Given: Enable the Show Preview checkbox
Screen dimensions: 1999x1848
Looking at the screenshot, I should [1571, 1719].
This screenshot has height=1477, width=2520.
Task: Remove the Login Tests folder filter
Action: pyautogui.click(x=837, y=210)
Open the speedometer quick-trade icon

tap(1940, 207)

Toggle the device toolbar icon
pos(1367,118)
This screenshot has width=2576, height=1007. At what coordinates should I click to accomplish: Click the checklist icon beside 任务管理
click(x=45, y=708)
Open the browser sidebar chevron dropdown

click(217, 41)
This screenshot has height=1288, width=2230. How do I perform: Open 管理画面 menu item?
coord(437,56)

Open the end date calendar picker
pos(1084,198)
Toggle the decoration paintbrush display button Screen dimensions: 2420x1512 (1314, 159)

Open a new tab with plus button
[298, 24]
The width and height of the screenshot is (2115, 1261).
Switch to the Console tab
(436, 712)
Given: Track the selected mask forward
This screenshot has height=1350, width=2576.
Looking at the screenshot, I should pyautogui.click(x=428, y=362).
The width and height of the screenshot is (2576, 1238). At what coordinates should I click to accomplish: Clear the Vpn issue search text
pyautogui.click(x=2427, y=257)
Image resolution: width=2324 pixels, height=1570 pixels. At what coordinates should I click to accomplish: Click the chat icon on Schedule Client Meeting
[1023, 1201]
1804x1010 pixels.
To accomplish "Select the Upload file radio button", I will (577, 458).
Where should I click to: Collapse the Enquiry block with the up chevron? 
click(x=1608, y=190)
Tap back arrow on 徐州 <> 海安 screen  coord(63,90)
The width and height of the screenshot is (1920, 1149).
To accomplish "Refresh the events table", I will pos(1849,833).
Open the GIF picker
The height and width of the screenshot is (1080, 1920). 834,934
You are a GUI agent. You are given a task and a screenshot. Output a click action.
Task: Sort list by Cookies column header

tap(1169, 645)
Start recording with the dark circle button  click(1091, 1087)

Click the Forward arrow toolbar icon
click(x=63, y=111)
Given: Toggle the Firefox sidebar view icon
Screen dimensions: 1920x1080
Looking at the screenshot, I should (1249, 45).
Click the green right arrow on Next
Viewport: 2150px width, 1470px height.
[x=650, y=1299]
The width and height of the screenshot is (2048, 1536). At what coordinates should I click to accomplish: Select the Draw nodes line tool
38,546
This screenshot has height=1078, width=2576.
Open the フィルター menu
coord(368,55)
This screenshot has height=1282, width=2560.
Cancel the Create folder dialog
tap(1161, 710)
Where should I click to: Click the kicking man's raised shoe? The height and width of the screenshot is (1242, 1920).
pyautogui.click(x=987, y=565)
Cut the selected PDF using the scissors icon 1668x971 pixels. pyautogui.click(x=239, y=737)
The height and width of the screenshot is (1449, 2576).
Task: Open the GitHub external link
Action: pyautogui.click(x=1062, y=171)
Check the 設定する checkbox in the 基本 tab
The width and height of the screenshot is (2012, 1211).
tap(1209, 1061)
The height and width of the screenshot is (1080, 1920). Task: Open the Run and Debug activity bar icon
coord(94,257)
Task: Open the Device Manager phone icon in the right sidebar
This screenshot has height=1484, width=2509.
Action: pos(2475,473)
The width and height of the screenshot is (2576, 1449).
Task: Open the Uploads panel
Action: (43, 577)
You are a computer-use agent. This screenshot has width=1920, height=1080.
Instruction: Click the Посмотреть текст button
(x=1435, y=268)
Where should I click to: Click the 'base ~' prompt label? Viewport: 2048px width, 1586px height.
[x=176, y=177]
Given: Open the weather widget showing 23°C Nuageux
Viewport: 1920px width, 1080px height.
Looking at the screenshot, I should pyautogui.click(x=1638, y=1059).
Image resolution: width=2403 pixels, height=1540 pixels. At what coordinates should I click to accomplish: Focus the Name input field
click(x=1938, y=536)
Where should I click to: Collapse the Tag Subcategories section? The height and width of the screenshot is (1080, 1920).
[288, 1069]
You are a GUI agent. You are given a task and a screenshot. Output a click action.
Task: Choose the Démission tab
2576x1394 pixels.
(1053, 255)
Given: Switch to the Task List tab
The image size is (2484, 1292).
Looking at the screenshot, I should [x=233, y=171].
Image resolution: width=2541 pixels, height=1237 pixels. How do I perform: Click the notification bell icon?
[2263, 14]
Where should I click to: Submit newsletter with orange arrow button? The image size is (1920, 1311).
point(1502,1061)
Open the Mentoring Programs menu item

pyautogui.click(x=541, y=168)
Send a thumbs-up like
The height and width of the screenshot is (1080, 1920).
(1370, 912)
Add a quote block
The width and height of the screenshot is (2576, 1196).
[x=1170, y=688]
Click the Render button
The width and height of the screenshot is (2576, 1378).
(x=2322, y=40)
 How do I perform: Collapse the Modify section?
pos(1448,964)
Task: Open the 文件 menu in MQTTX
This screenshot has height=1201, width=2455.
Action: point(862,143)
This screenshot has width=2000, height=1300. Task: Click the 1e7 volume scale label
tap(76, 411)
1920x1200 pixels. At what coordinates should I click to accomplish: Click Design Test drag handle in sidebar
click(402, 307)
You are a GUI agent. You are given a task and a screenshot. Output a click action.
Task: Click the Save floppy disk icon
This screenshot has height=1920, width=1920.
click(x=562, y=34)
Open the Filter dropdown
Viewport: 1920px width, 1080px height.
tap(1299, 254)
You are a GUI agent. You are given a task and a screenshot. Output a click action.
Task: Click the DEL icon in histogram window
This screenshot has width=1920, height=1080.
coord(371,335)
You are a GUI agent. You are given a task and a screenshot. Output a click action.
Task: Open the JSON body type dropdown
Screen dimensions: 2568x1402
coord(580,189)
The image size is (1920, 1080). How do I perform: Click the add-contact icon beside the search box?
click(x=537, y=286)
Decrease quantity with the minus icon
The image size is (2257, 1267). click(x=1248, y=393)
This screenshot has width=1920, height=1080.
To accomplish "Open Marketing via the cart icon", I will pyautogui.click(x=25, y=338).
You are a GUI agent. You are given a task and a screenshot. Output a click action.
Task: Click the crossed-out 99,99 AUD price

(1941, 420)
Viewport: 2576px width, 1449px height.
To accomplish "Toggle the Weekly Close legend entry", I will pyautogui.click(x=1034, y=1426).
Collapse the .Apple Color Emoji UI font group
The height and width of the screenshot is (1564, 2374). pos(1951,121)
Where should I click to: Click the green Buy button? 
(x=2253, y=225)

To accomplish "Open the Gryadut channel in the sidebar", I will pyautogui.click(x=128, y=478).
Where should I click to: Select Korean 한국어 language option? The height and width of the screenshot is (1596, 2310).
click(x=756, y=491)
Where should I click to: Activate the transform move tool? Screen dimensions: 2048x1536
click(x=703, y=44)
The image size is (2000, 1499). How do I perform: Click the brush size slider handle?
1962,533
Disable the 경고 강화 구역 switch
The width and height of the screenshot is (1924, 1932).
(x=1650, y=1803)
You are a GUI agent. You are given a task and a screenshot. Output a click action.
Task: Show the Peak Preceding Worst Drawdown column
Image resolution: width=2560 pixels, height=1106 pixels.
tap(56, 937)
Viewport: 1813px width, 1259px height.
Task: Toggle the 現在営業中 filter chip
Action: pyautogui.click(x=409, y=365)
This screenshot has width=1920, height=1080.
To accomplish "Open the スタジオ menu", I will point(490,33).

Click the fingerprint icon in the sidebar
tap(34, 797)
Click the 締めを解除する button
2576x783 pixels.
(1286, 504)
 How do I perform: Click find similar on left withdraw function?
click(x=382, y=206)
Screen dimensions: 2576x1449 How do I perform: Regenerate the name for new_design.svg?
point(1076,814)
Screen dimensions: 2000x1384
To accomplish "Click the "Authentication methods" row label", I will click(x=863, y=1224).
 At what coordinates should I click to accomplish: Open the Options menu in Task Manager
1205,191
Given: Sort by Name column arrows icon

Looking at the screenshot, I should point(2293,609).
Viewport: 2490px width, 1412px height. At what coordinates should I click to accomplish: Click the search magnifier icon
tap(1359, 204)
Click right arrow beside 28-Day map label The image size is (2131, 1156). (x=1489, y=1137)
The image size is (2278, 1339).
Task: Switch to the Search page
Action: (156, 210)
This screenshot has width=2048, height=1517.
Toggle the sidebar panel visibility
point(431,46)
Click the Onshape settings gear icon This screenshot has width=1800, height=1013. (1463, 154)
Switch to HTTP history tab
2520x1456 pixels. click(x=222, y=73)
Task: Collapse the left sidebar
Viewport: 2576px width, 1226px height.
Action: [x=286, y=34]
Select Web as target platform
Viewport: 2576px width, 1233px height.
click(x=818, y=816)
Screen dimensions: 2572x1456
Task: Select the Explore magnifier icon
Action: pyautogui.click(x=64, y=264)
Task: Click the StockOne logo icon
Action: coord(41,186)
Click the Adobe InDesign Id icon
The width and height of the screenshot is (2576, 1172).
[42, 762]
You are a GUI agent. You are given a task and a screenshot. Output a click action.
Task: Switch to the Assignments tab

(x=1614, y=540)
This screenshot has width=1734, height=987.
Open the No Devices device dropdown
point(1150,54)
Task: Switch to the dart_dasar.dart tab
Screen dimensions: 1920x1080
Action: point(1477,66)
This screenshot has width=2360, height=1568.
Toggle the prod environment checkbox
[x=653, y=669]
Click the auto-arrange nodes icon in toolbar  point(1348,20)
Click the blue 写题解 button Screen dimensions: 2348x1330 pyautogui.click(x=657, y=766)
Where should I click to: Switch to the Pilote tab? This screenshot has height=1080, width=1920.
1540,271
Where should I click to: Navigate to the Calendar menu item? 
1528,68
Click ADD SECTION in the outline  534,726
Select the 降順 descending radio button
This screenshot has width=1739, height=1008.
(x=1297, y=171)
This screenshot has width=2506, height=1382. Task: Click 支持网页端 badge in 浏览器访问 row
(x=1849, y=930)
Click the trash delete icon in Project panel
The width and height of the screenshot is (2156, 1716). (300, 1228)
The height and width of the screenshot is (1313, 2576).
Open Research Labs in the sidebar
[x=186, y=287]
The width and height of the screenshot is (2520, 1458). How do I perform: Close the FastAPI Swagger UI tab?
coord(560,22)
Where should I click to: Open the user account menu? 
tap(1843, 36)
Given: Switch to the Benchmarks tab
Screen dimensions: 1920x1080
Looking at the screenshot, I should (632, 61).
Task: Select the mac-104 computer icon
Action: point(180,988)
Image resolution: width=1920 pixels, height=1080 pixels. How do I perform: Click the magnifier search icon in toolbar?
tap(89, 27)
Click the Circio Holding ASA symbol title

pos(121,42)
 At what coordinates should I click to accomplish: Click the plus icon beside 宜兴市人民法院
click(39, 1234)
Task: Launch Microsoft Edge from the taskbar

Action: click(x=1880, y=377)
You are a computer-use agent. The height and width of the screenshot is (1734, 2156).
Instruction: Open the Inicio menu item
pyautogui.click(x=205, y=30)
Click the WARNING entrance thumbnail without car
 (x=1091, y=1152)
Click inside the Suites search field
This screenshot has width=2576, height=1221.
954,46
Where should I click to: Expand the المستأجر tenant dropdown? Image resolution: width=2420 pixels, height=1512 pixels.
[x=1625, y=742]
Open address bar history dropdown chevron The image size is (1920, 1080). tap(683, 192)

++++++++

WHAT YOU ARE ASKED TO DO: The lines above from the one containing "Disable the 경고 강화 구역 switch" through the one containing "Task: Show the" are to be set down exactly, and no others.

TASK OUTPUT:
Disable the 경고 강화 구역 switch
The width and height of the screenshot is (1924, 1932).
(x=1650, y=1803)
You are a GUI agent. You are given a task and a screenshot. Output a click action.
Task: Show the Peak Preceding Worst Drawdown column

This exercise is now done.